Unshielded Radiant Heat Sources
Hazard [Health Devices Nov 1983;13(1):27-8]
A member hospital reported that heat radiating from an infant warming lamp
caused two nearby compressed air hoses to burst. Although a patient was in an incubator
below the warming light at the time of the incident, no injury occurred. However, the
reporting hospital expressed concern that a fire could result if such a rupture occurred
in an oxygen hose.
The warming lamp involved was a gooseneck fixture that uses two 250-watt
bulbs with reflective metal backing. The hoses, which were connected to overhead
compressed air outlets and were supplying air to an O2 blender and ventilator,
were inadvertently draped close to these bulbs. We created a similar setup in our
laboratory and tested hose samples identical to those that ruptured to determine whether
the hoses burst due to heat radiating from the bulbs or from contact with the hot lamp.

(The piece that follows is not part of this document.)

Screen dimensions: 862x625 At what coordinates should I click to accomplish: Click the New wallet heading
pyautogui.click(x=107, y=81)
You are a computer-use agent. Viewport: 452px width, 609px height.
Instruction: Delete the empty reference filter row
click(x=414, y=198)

Within two minutes of placing a hose 2.5 cm from a hot lamp, the hose softened, developed
a bulge on the side facing the lamp, and finally burst loudly. Placing the hose in direct
contact with the lamp caused it to melt and rupture. Since there was no evidence of
melting on the hoses in the reported incident, we believe that radiant heat caused the
hoses to rupture.
To assess the potential for a fire resulting from such a rupture, we
substituted oxygen pressurized at 55 psi for the compressed air. As before, the hose
softened and burst when exposed to radiant heat, but did not spontaneously ignite. While
this may suggest that the chance of fire is minimal, combustible objects near the point of
rupture (and, thus, close to the lamp) or hoses of more combustible composition from other
manufacturers could be ignited in an oxygen-enriched atmosphere.

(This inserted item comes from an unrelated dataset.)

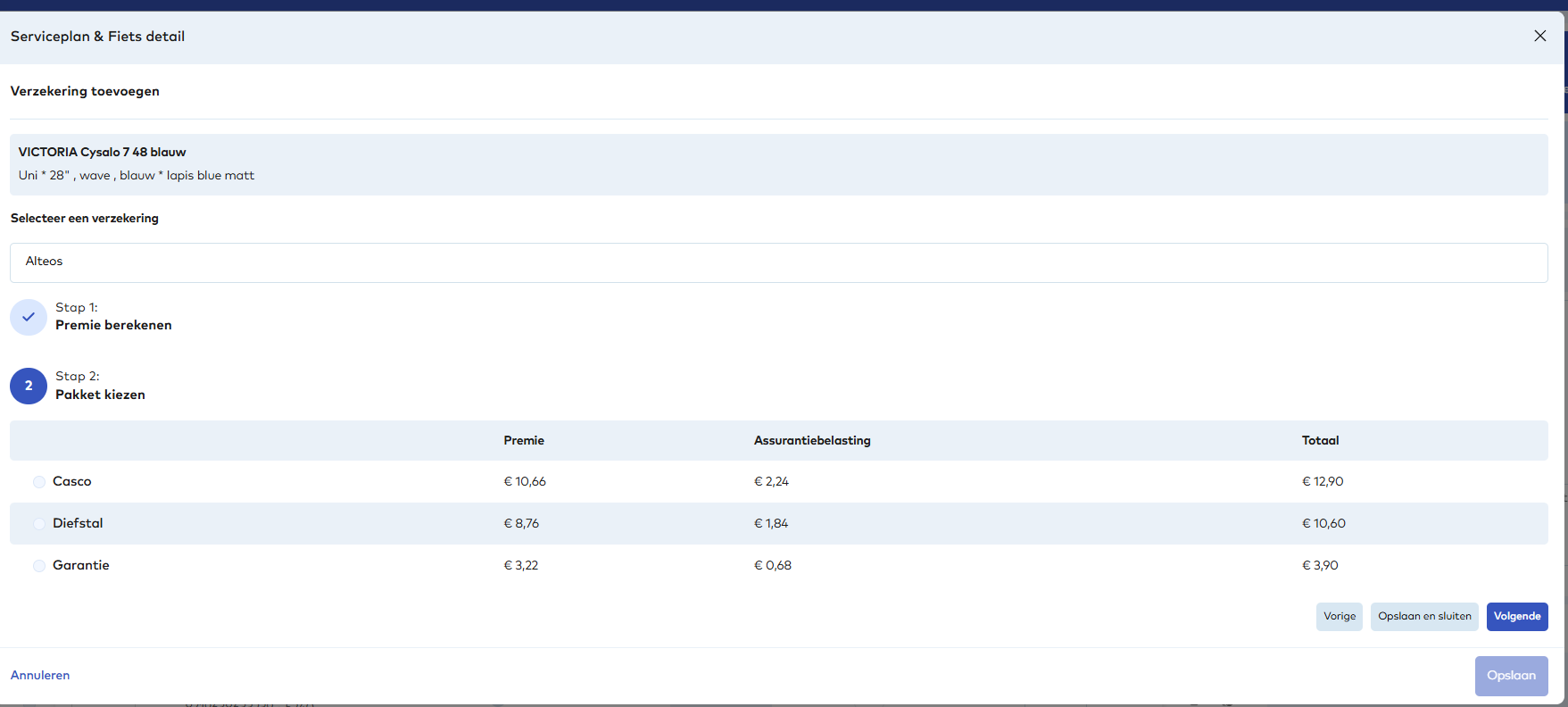The image size is (1568, 707).
Task: Click the Annuleren link
Action: point(40,676)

While the reported incident involved a specific model of infant warming
light, most perinatal and general-use heat lamps are of the gooseneck style and pose
similar risks. Very often, bulbs and other hot surfaces (e.g., metal reflectors) are not
adequately shielded, resulting in increased risk of damage to the bulb as well as burns to
personnel (especially during close procedures) and equipment damage.
- Keep hoses, as well as electric cords and patient
leads, and other flammable objects (e.g., drapes, towels) away from any heat
source. This is especially important for hoses carrying
combustion-supporting gases (e.g., oxygen, nitrous oxide).
- Avoid using radiant heat lamps that lack protective
shields. Such lamps are easily damaged and can burn personnel or damage
other equipment. Lack of protective shielding also increases the risk of
igniting nearby flammable objects.
- Hospitals that own radiant heat lamps without protective shielding
should contact the manufacturer to see if modifications are available.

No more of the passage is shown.